I'm starting again next month and if I have to print this out and refer to it in those low moments, I just may do that. :)
hot4ablackchick
04-29-2008, 10:00 AM
^^Thanks!! Good luck and I hope you do wonderfully! I had a tough time starting out too, I was the only black girl when I started and didn't even realize the racism until after I danced a while and watched the new (white) girls come in and bank. I thought I wasn't making money because I was new and just sucked at dancing. It was very heartbreaking seeing what it really was.

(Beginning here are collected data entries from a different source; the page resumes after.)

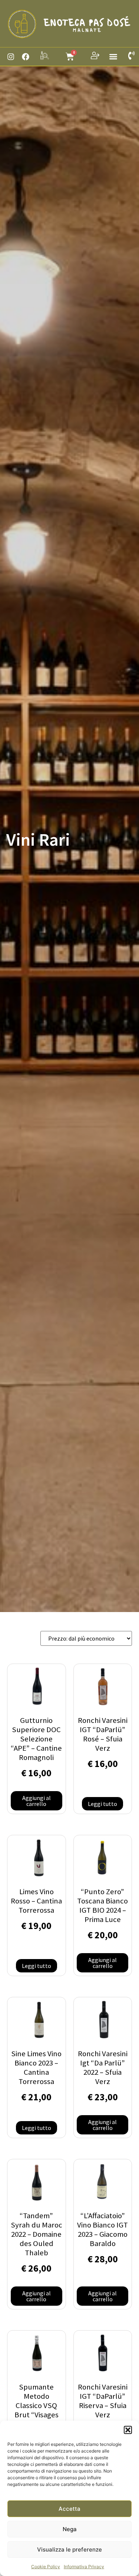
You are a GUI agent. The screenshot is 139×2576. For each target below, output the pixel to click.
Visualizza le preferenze (69, 2549)
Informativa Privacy (84, 2566)
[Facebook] (25, 56)
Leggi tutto (102, 1803)
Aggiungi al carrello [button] (36, 1800)
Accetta (69, 2508)
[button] (128, 2430)
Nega (70, 2529)
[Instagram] (10, 56)
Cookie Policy (45, 2566)
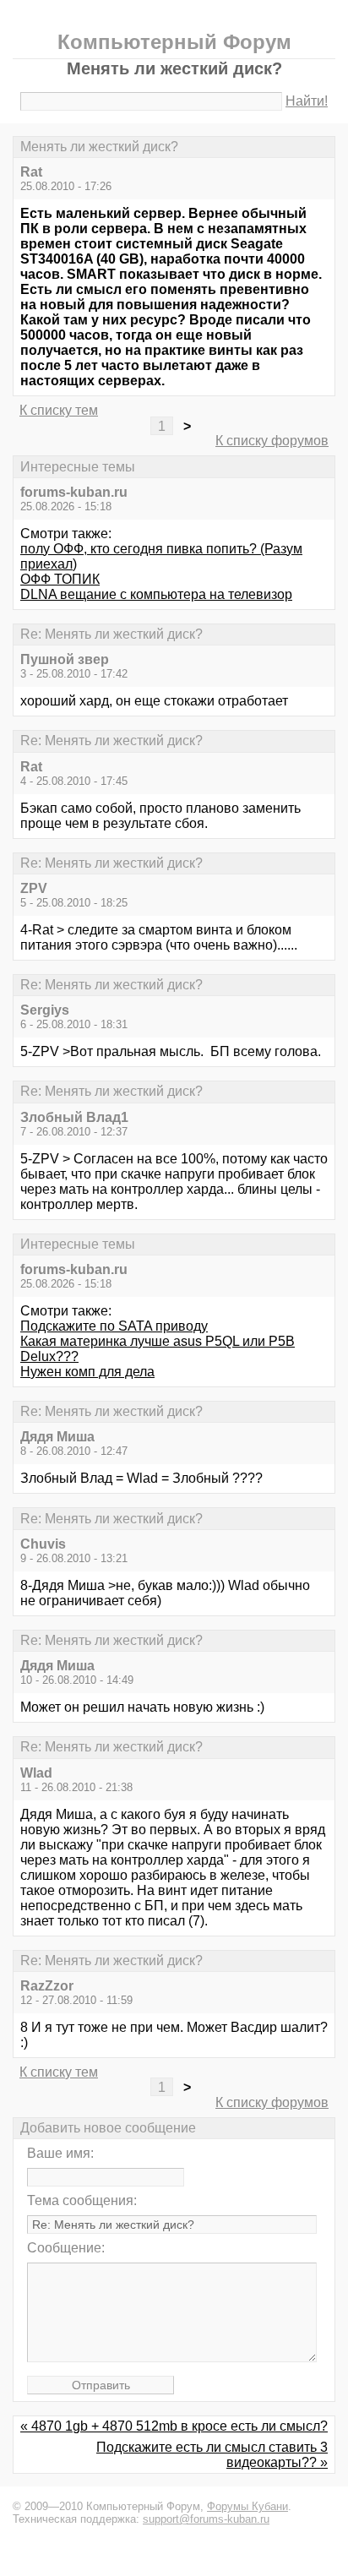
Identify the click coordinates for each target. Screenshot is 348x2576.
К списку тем (58, 410)
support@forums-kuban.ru (206, 2519)
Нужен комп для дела (87, 1371)
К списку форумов (272, 440)
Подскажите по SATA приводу (114, 1326)
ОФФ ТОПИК (60, 579)
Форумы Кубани (247, 2506)
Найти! (306, 101)
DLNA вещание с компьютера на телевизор (156, 594)
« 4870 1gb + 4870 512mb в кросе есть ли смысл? (174, 2426)
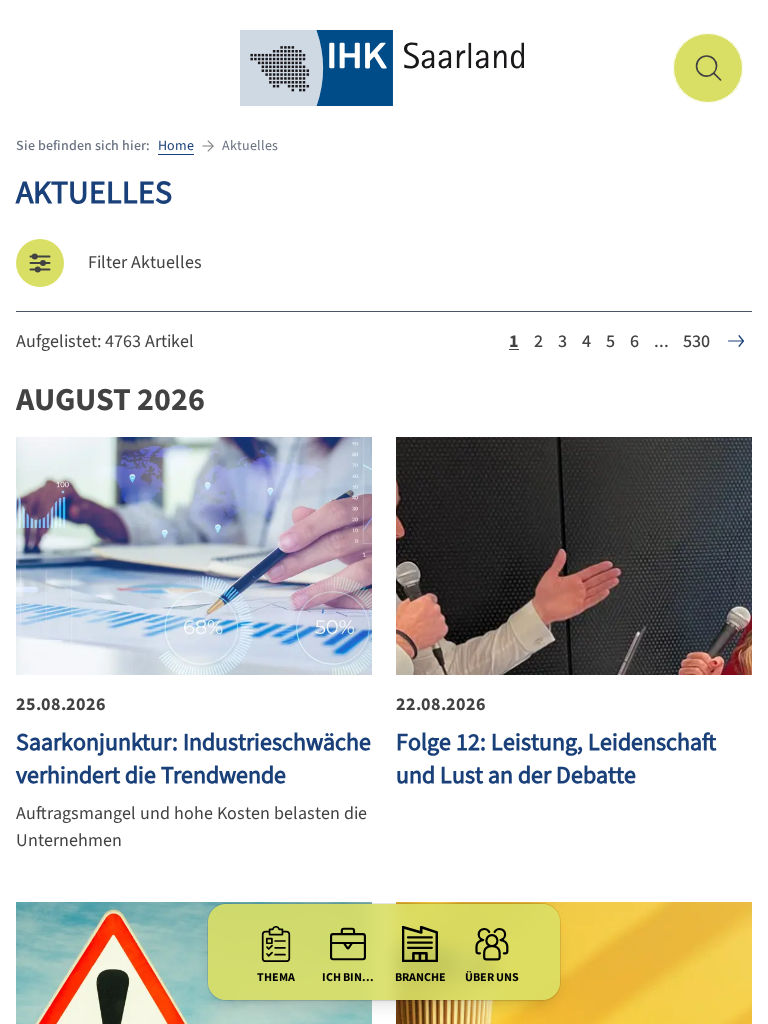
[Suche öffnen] (708, 68)
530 (696, 341)
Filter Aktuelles (145, 262)
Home (176, 146)
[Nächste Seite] (736, 341)
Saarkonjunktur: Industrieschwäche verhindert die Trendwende (193, 759)
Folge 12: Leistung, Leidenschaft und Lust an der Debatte (556, 759)
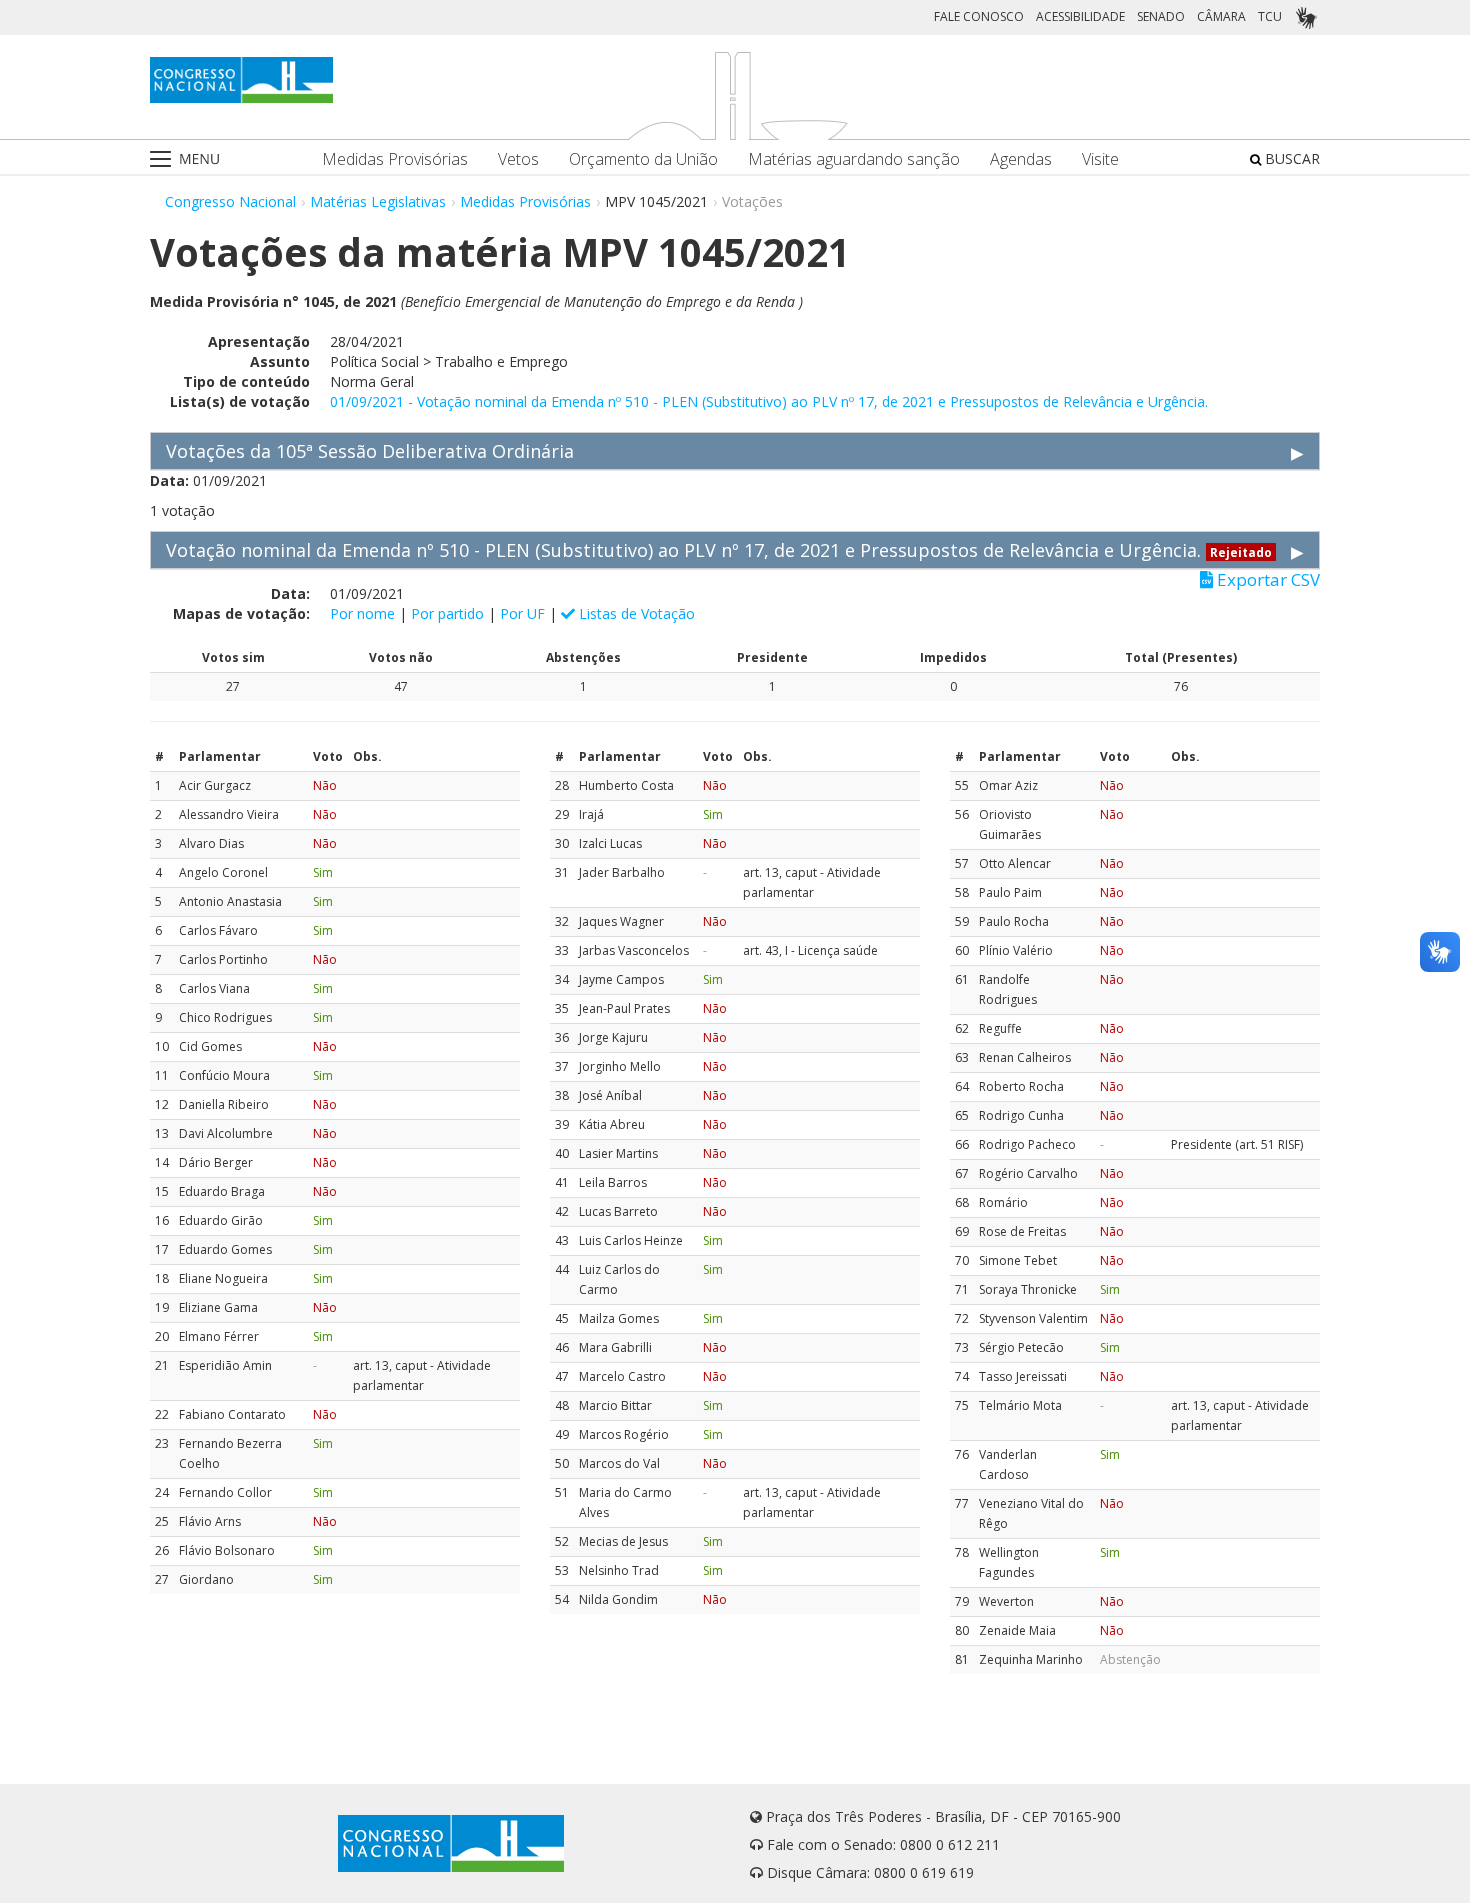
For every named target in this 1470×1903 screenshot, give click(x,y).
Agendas (1021, 159)
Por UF (522, 613)
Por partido (447, 613)
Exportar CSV (1266, 580)
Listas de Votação (635, 613)
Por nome (362, 613)
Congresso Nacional (230, 201)
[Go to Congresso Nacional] (241, 80)
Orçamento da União (643, 159)
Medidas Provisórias (395, 159)
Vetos (518, 159)
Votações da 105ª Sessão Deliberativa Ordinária (370, 451)
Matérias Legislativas (378, 201)
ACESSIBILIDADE (1080, 16)
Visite (1100, 159)
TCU (1270, 16)
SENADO (1161, 16)
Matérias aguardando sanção (854, 159)
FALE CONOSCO (979, 16)
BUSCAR (1290, 158)
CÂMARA (1221, 16)
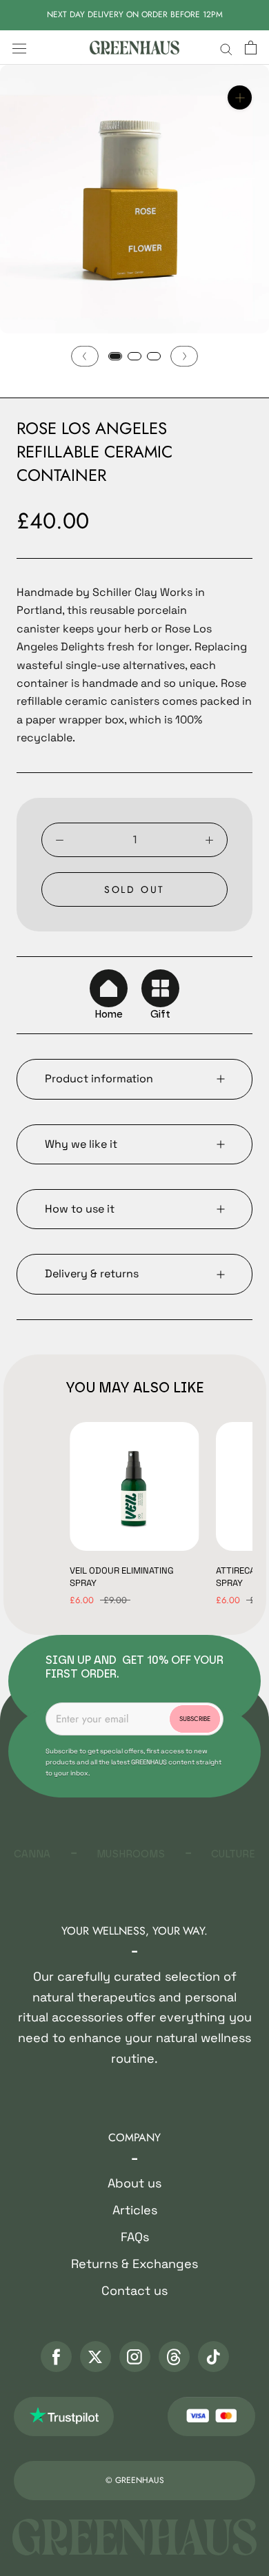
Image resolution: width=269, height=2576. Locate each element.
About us (134, 2183)
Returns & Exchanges (134, 2263)
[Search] (226, 47)
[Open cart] (251, 48)
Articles (134, 2210)
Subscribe (194, 1719)
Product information (99, 1078)
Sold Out (134, 889)
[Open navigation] (19, 47)
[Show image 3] (154, 356)
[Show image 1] (115, 356)
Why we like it (81, 1144)
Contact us (134, 2290)
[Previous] (85, 356)
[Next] (184, 356)
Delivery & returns (92, 1273)
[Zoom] (240, 97)
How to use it (79, 1209)
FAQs (135, 2237)
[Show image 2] (134, 356)
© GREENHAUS (135, 2480)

I learned to change my hustle and stop letting it get to me to the point of feeling not as good as the other girls. We've gotta remember its not us, its them, and if this crowd is a bunch of douchebags doesn't mean we won't be banking 2 hours later. Just remember to keep positive. Glad I could be of help.
ihearthepole
04-29-2008, 01:37 PM
Find a new club, that's still bullshit to me... and also reminds me of when I first started... and I'd open my mouth and chit chat and after about a minute I'd hear "Hey, You sound SMART! Are you in college?" Implying I don't have ghetto slang in my speech just because I'm black... Totally lame... Anyways it just got better, the owner of the club was kind of mad I Left at my first club but whatever. It was a stepping stone to get to a more upscaleclub lol. Good luck girlie :)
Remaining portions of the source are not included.